Renovation virgin? Start simple
Fresh paint and new floor coverings are the simplest ways to breathe new life into a tired, old space. If you’re a first-time renovator, a cosmetic makeover like this is a good place to start. While the kitchen and bathroom might be your wish list renovation, complex upgrades lead to complex cost blowouts. Enough can go wrong on the simple jobs.
Expect the Unexpected
The number one rule when it comes to renovating is this: Be prepared for the unexpected! It’s common to uncover hidden nasties that may cost thousands to remedy. Even with the best building inspector in Queensland on your team, there are going to be unforeseeable problems.
It might be a minor setback such as ripping up the carpet, only to realise that your assumption that the beautiful timber flooring was continued throughout the house, was in fact incorrect. Instead, much of the original floors are covered with Masonite – meaning a tiresome and time-consuming task to remove this and repair the damage left by hundreds of nails.
Sometimes, the issues uncovered are more serious. Problems with old pipes and drainage can lead to mould, leaks, water damage, and even ground subsidence. Fortunately, a drainage specialist can fix these without the need to excavate, saving you both time and money.
Discovering structural damage caused by termites, or learning that an old house needs rewiring, are enough to strike terror into the heart of the most enthusiastic renovator as they can cause a massive budget blowout.
Crossing your fingers and hoping for the best isn’t a great way to approach a reno – so a little forethought, preparation and contingency budget can make all the difference.
First rule of renovation: plan. Second? Plan for renovation problems
Before you start knocking out walls and ripping up floors, ask yourself these questions:
Where will you live if there are renovation problems?
Will you live in the home whilst you’re renovating? It can be done, especially if you’re renovating one room at a time – until there’s a major setback. When renovating uncovers a bigger problem (or, in some cases creates one) do you have a contingency plan in place?
What if there’s a time blowout?
How long will the reno take? Many of us seriously underestimate the time and energy involved! Let’s not even talk about the delays caused by supply chains and tradie shortages. A good rule of thumb is to multiply the expected timeframe by three. Even a seemingly simple paint job may require a lot of prep work, plus you’ll need to wait for paint to dry between coats. (There’s a good guide here on prepping for paint work)
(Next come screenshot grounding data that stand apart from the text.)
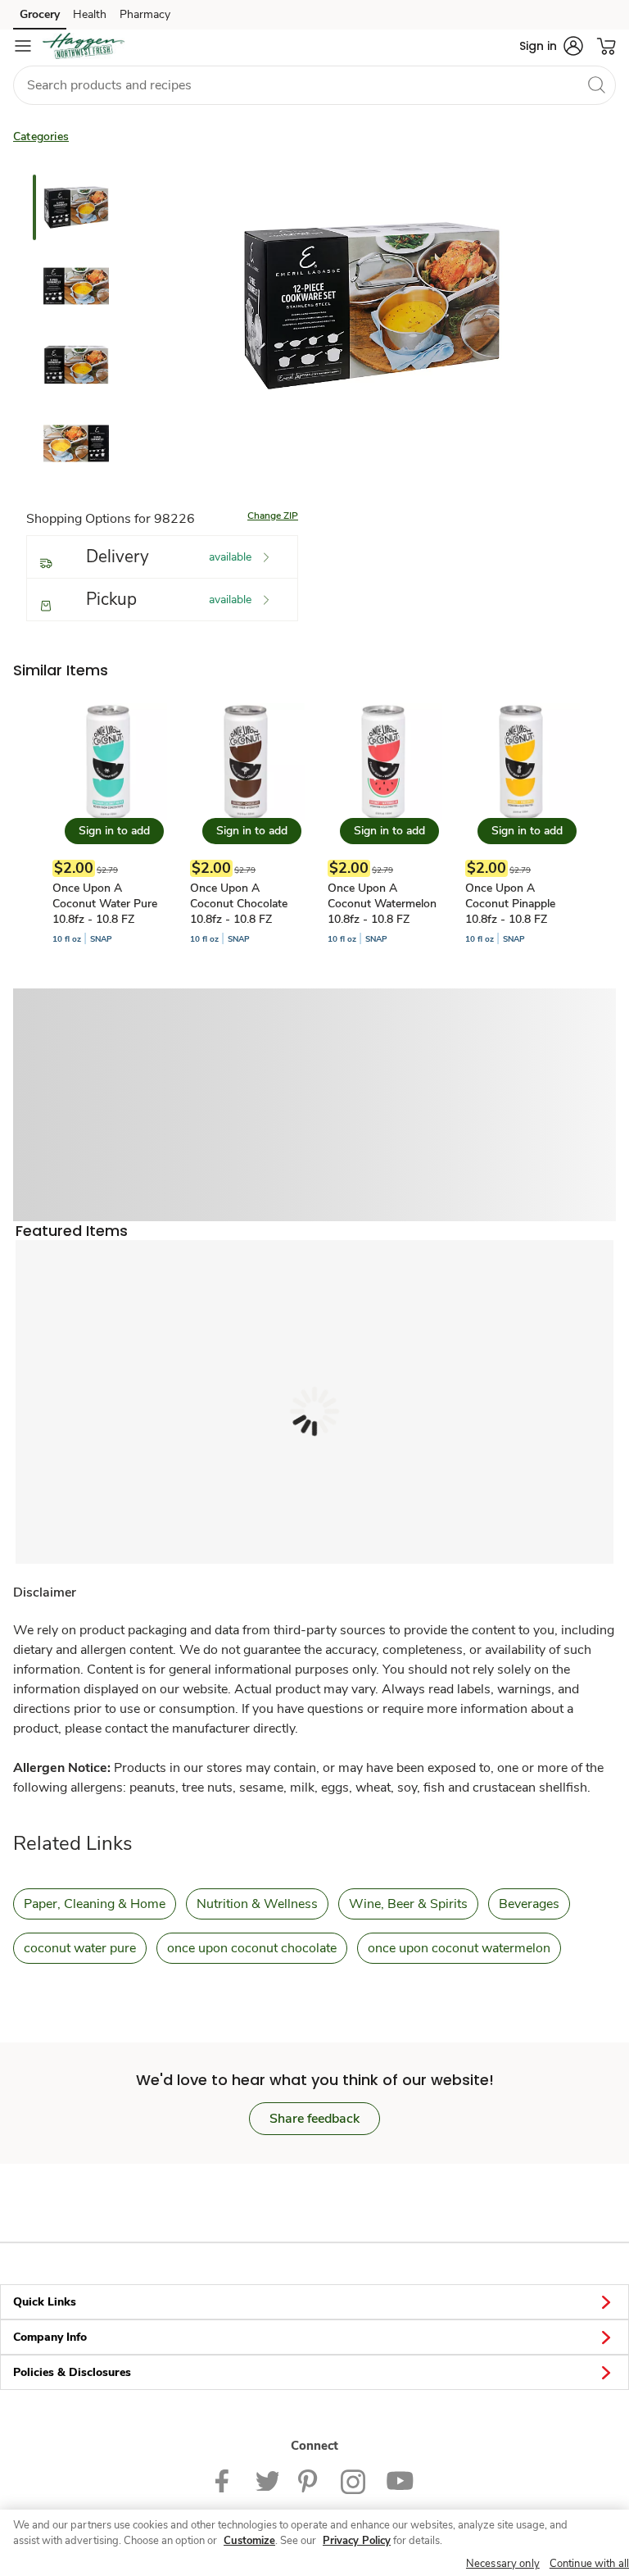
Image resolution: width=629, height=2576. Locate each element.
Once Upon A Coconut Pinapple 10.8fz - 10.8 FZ (510, 903)
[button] (551, 46)
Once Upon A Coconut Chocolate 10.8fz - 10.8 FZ (238, 903)
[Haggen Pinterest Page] (309, 2480)
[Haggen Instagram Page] (353, 2480)
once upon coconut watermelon (459, 1948)
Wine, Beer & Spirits (408, 1904)
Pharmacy (145, 14)
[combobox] (314, 85)
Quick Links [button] (44, 2302)
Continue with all (589, 2563)
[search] (596, 84)
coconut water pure (80, 1948)
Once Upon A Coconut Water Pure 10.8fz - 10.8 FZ (104, 903)
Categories (41, 136)
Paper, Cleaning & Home (94, 1904)
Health (89, 14)
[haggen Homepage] (83, 46)
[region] (314, 2543)
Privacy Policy (357, 2540)
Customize (249, 2540)
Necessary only (503, 2563)
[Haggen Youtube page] (400, 2480)
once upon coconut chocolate (252, 1948)
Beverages (529, 1904)
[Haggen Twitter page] (267, 2480)
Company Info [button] (50, 2337)
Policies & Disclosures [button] (72, 2372)
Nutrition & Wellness (257, 1904)
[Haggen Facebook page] (225, 2480)
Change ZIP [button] (272, 515)
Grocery (40, 14)
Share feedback (314, 2119)
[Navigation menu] (23, 46)
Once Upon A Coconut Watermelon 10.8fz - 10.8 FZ (382, 903)
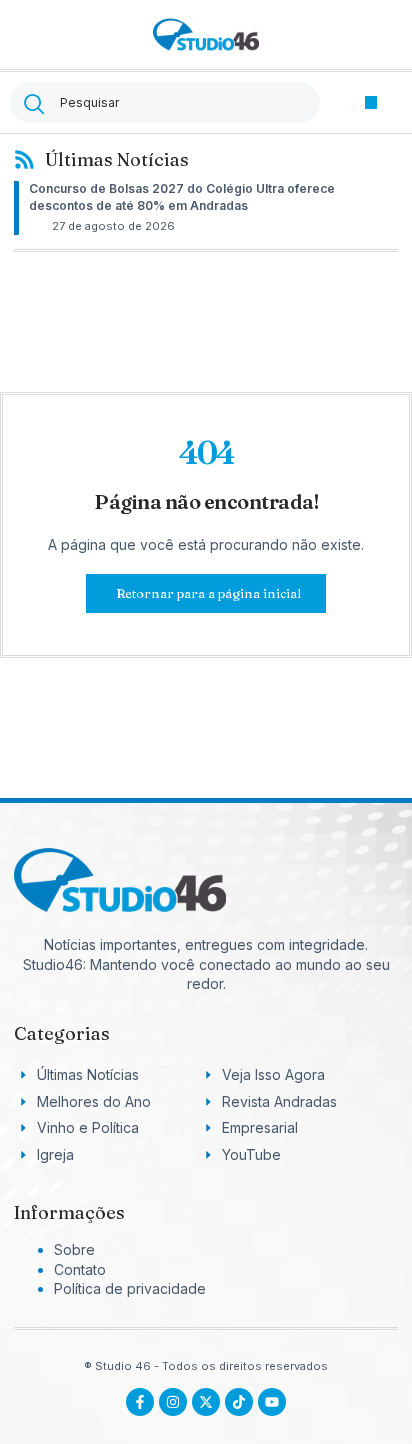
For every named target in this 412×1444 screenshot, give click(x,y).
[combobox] (165, 102)
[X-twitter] (206, 1402)
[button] (371, 102)
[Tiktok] (239, 1402)
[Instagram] (173, 1402)
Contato (80, 1269)
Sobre (74, 1249)
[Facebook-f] (140, 1402)
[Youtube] (272, 1402)
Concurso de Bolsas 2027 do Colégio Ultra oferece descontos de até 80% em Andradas (182, 197)
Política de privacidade (130, 1288)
Can you really do that, or is it harder than it looks?
How much work will you do yourself? You can potentially save a lot of money this way but be honest when appraising your capabilities. Keep budget aside for tradespeople just in case the job is harder than it looked in that YouTube video.
So much rubbish. So much. OMG. How do I even deal with it?
Renovations create a whole lot of trash and keeping your job site clear is going to be a bigger job than you anticipated. How will you remove rubbish? Renovating creates a lot of mess, so be prepared to make many, many trips to the tip; or hire a skip bin instead. Skips (aka dumpsters) cost a lot more than you’d think and fill up a lot quicker than you’d expect. Keep some budget aside for additional skip removals. If you don’t use it, well, it goes into the “celebratory wine budget”.
Do you have access to extra funds in case things go pear-shaped? Given how often a renovation can reveal nasty little surprises, it’s wise to factor this in!
At the end of the (very long) day, renovating can be an immensely satisfying process, and a good way to build equity in your home. Just don’t expect it to be as quick and easy as the makeovers you see on TV – be ready for renovation problems, they’re all part of the process.